## KUTIPAN TERPILIH
• • • • • • •

Serius, serius, jujur dulu kehadiran gue selalu diterima dengan sambutan yang hangat dari teman-teman. Beberapa dari mereka basa-basi santai menyapa gue: "Eh, Dion apa kabar ?". Ada lagi yang nyapa: "Siarannya lancar, Yon?". Ada juga yang nyapa dengan:"Udah punya pacar belum, Yon?".

Hmm.

Meskipun kadang basa-basinya melanggar batas kesopanan dan tidak sesuai dengan peri kejomloan, buat gue, dulu sih asik-asik aja. Gak pernah gue ambil hati. Sekarang semuanya berubah seratus delapan puluh derajat. Sekarang gue kehilangan sapaan-sapaan hangat mereka. Satu-satunya sapaan yang gue terima saat ini adalah: "Eh, Dion. Masih hidup lo?!"

Pahit rasanya. Meskipun saat mereka bilang gitu, tetap gue balas dengan senyuman maksa. Senyuman yang menyembunyikan pertanyaan besar dalam hati gue. "Kenapa sih sekarang kalian berubah di saat gue sudah bukan siapa-siapa lagi?" #alay

Jika benar muka manis mereka memang karena pekerjaan gue sebagai penyiar, kadang gue sedikit menyesal kenapa melepaskan pekerjaan itu. Tapi di sisi lain gue juga sangat menyesal, mengapa memiliki sahabat-sahabat seperti mereka. Sahabat yang memandang gue dari keren atau tidaknya sebuah pekerjaan yang gue jalanin.  Pada akhirnya gue baru menyadari. Ternyata bukan hanya dunia politik yang penuh dengan kepentingan. Sekarang persahabatan juga penuh dengan kepentingan.

• • • • • • •

## BARIS YANG DIBERIKAN
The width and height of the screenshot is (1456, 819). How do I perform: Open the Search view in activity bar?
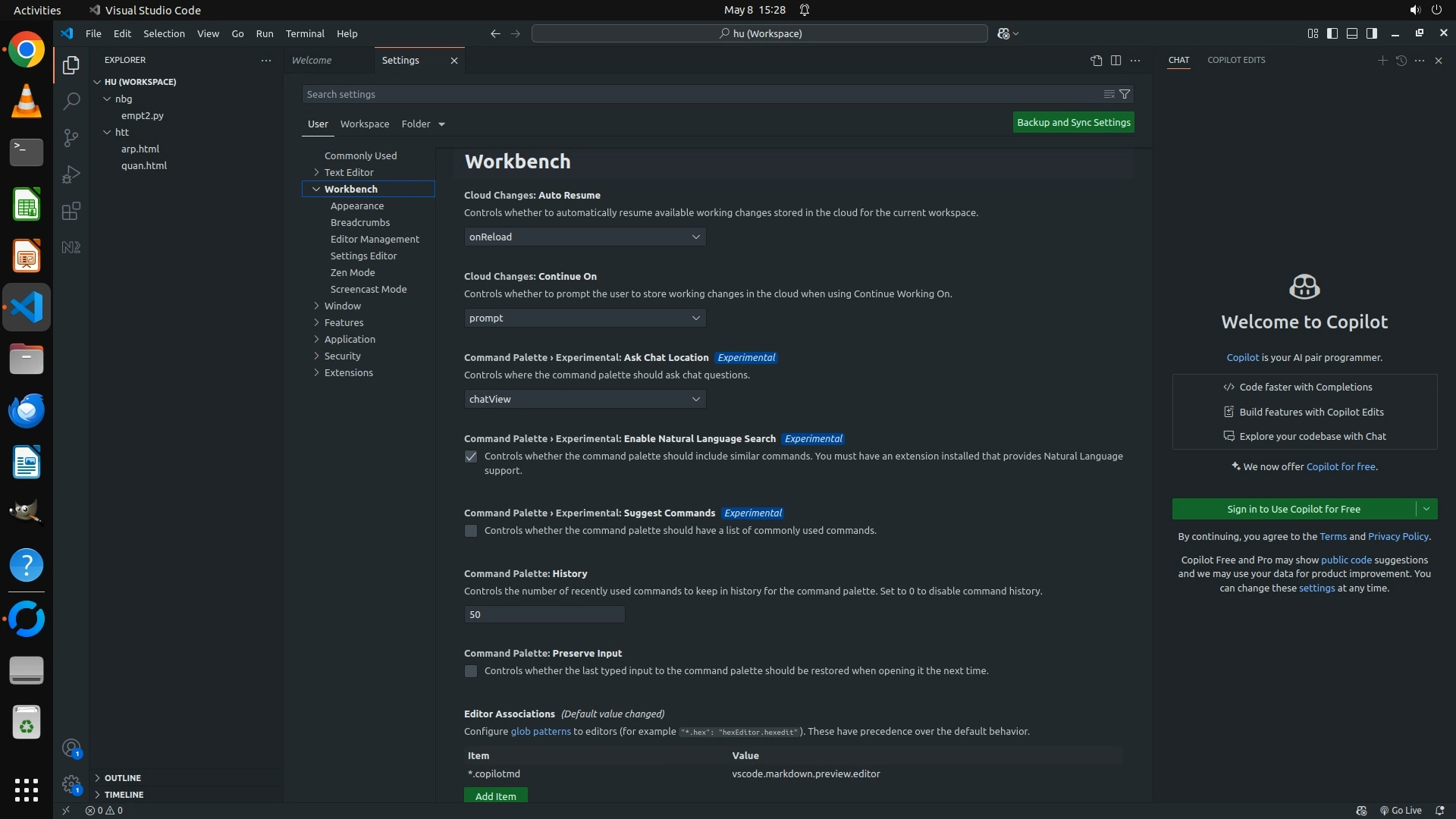pos(71,101)
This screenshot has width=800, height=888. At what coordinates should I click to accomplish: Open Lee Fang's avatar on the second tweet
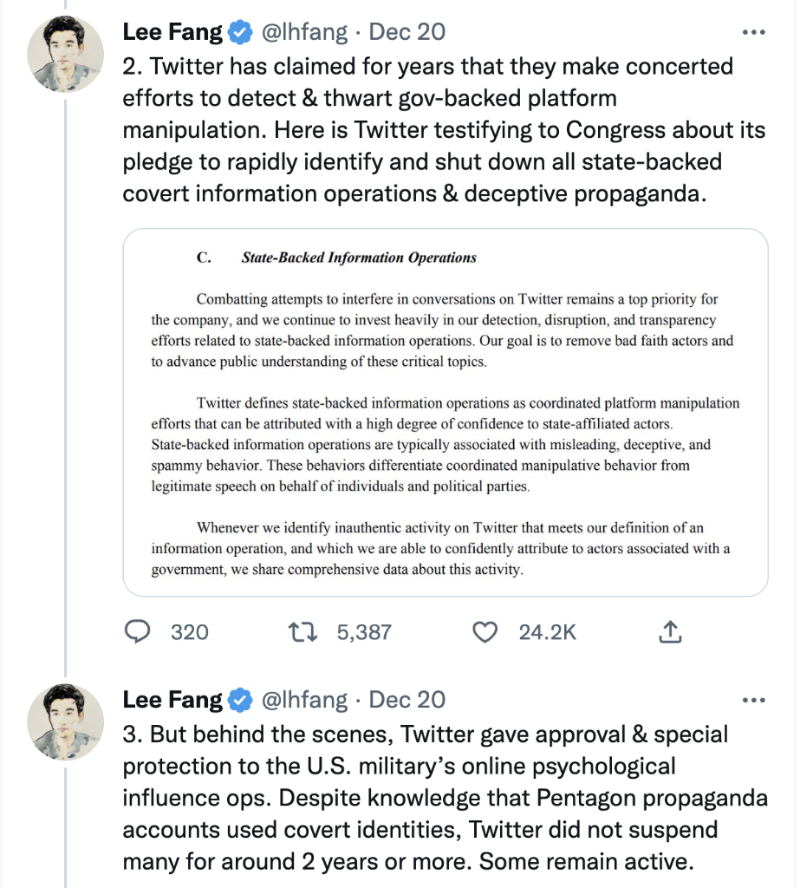click(x=65, y=719)
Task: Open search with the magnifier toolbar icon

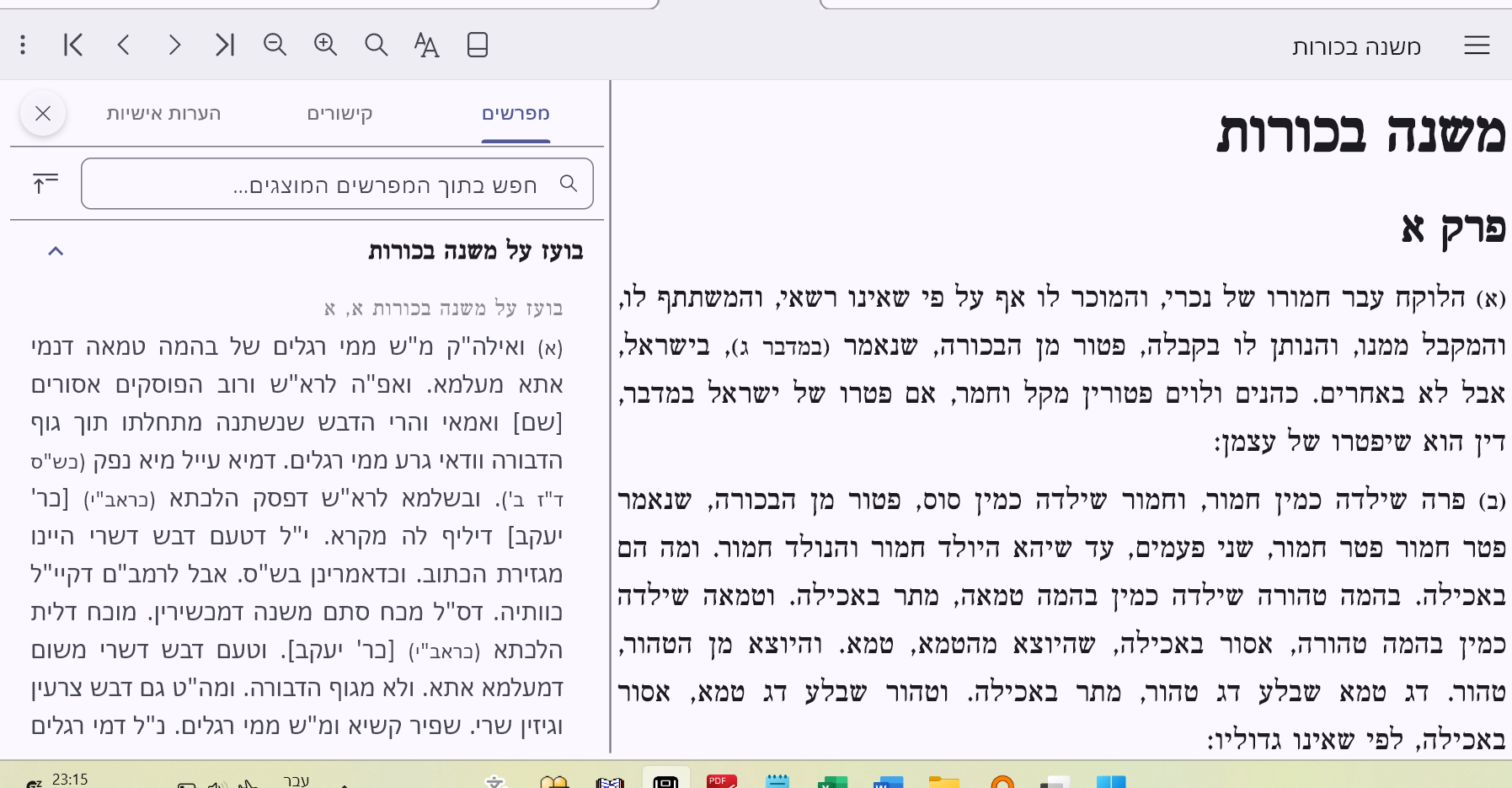Action: click(377, 45)
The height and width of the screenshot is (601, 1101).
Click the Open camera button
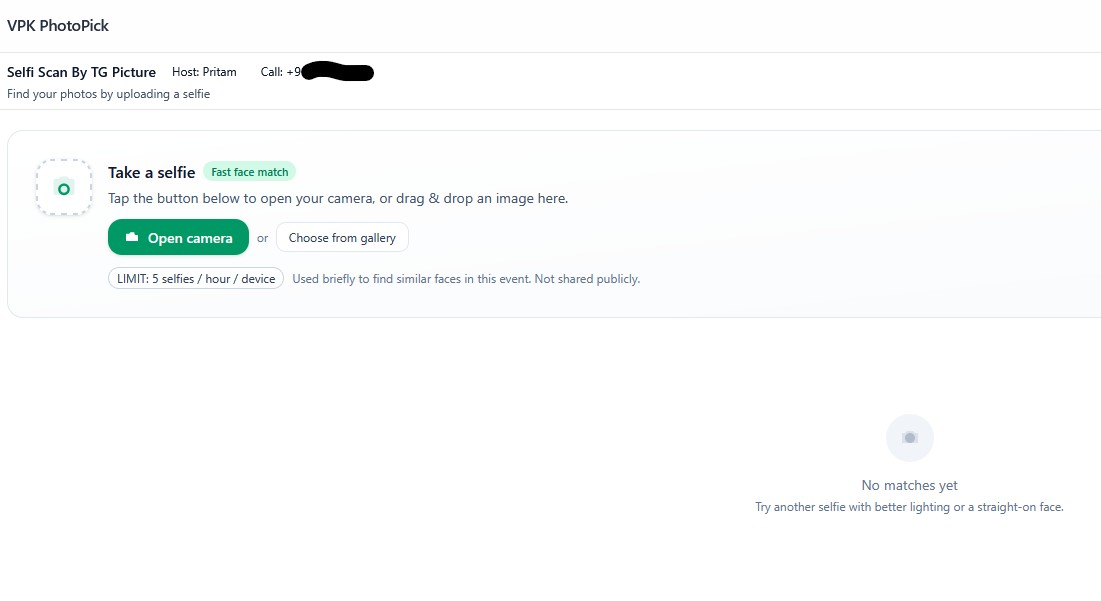click(178, 237)
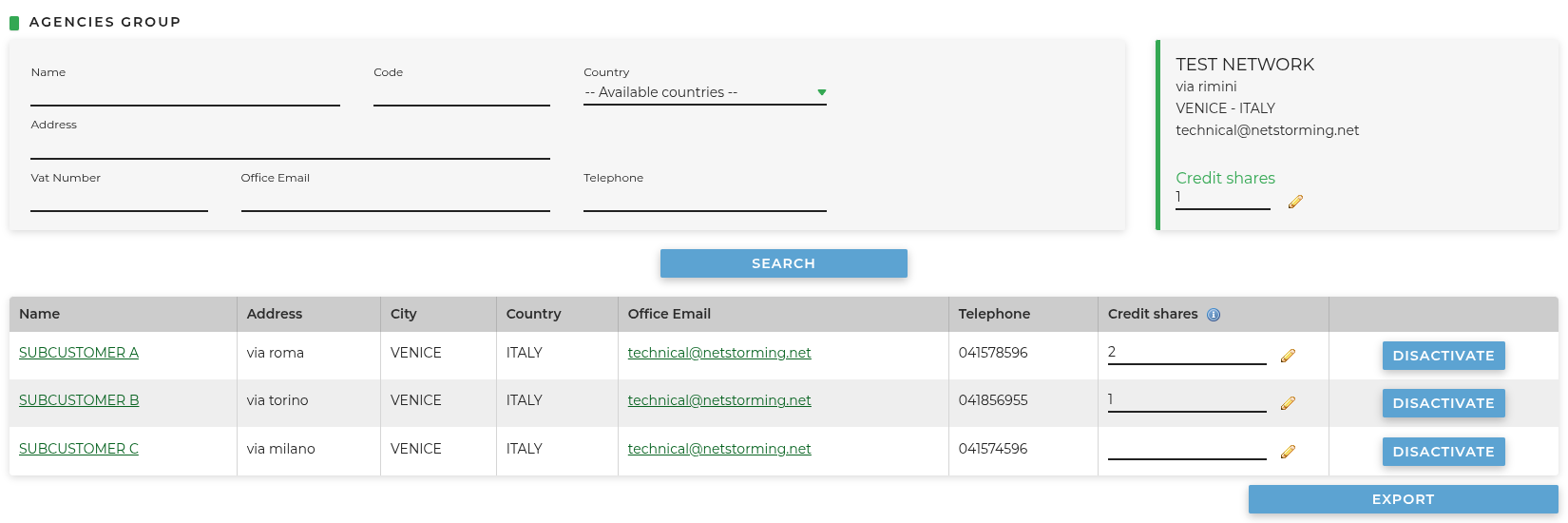Open the Available countries dropdown
This screenshot has width=1568, height=523.
[x=705, y=92]
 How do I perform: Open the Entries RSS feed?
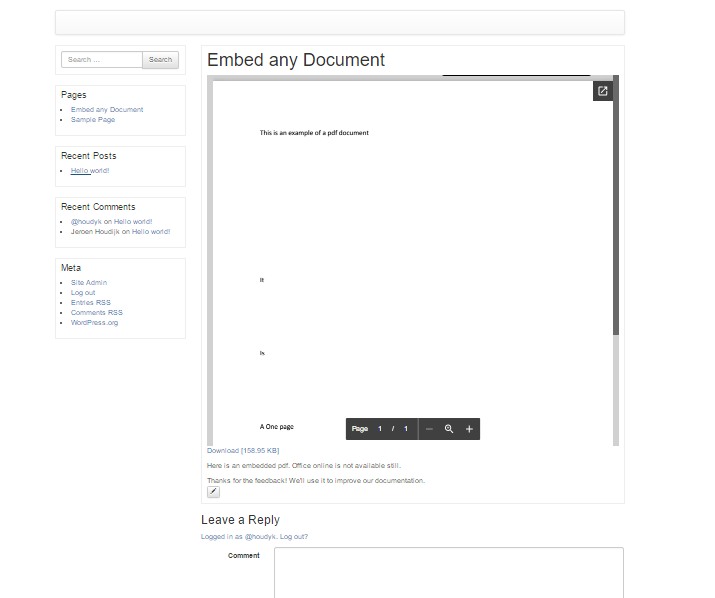(91, 303)
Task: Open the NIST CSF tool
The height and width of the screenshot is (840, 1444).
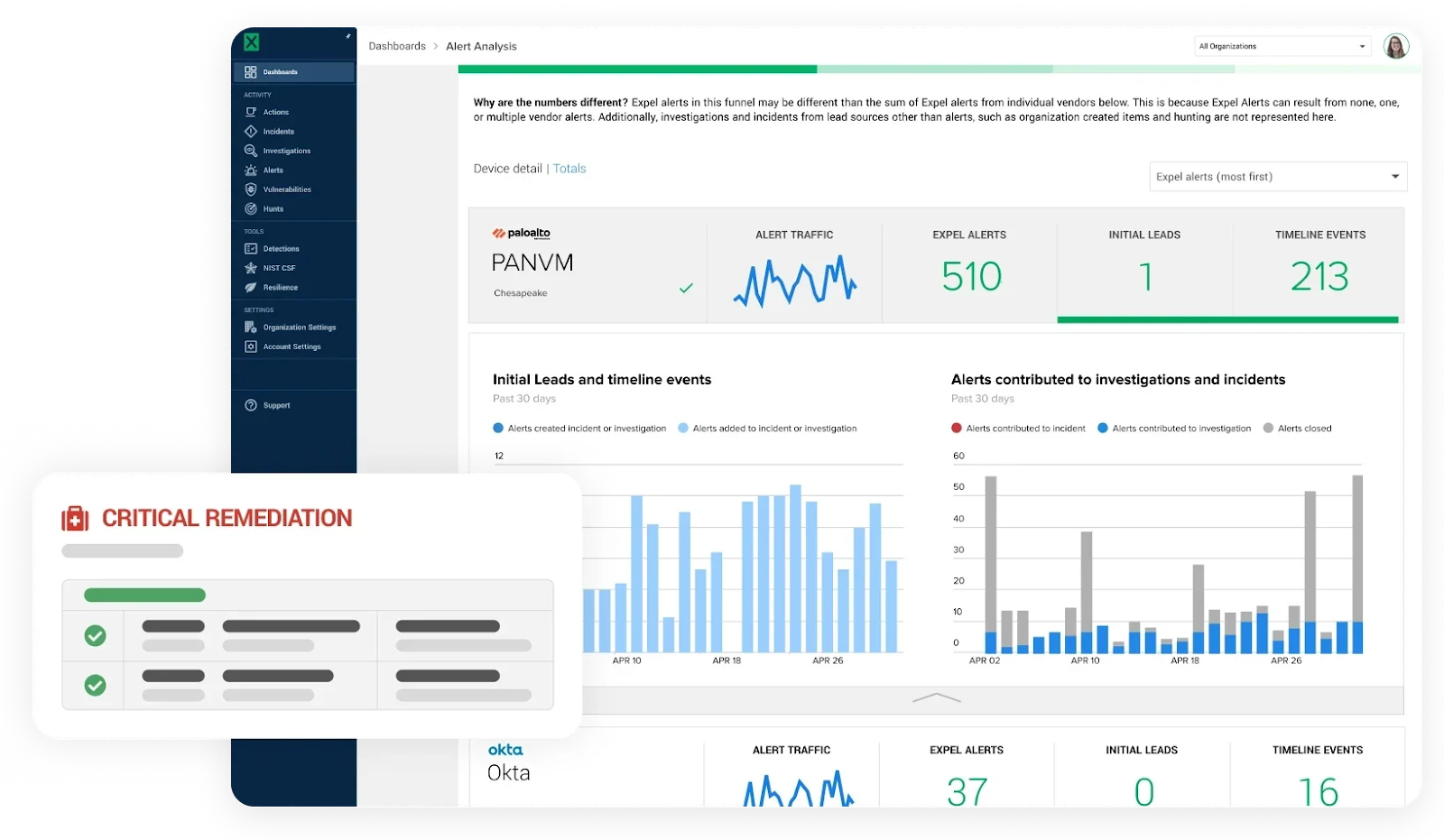Action: [x=251, y=267]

• • • • • • •

## TUGAS DAN LATIHAN
1. Menurut cerita tentang sapaan teman-teman kepada Dion, apa satu-satunya sapaan yang diterima Dion saat ini?
2. Teruskan cerita tentang sapaan teman-teman kepada Dion, mulai dari kalimat sesudah bagian terakhirnya.

## HASIL TIAP TUGAS
1. "Eh, Dion. Masih hidup lo?!"

2.
***

Satu hal yang membuat gue merasa sedikit lega dalam melewati masa transisi ini adalah gue punya teman seperti Pram. Dia adalah salah satu teman kuliah gue sejak semester 1 sampai sekarang semester 8. Dari dulu kita berdua sudah terbiasa ngelakuin kegiatan perkuliahan bersama-sama. Meskipun sering bersama, untungnya kami tidak sampai memiliki perasaan yang sama.

Aman.

Pram adalah teman sekelas gue yang paling bermartabat. FYI, teman sekelas gue di kampus, terutama yang cowok, hampir semuanya tumbuh di dalam lingkungan pergaulan yang liar. Saat semua mahasiswa kuliah dengan pakaian yang seadanya saja, maka Pram kuliah dengan setelan pakaian rapi kayak karyawan kantoran yang baru pertama masuk kerja. Sepatu pantofelnya selalu terlihat hitam mengkilap. Saking mengkilapnya gue gak tahu itu yang dipake buat nyemir, sampo khusus semir atau abu gosok.

Tatanan rambut Pram selalu tersisir rapi, membentuk gaya rambut belah kanan. Sebuah gaya rambut legendaris yang entah siapa yang memulainya, diwarisi dari tahun ke tahun selama berabad-abad oleh anak sopan satu ke anak sopan lainnya. Mungkin gue dan teman sekelas lainnya patut berbangga memiliki salah satu anak sopan dengan setelan rambut rapi yang hampir hilang ditelan zaman.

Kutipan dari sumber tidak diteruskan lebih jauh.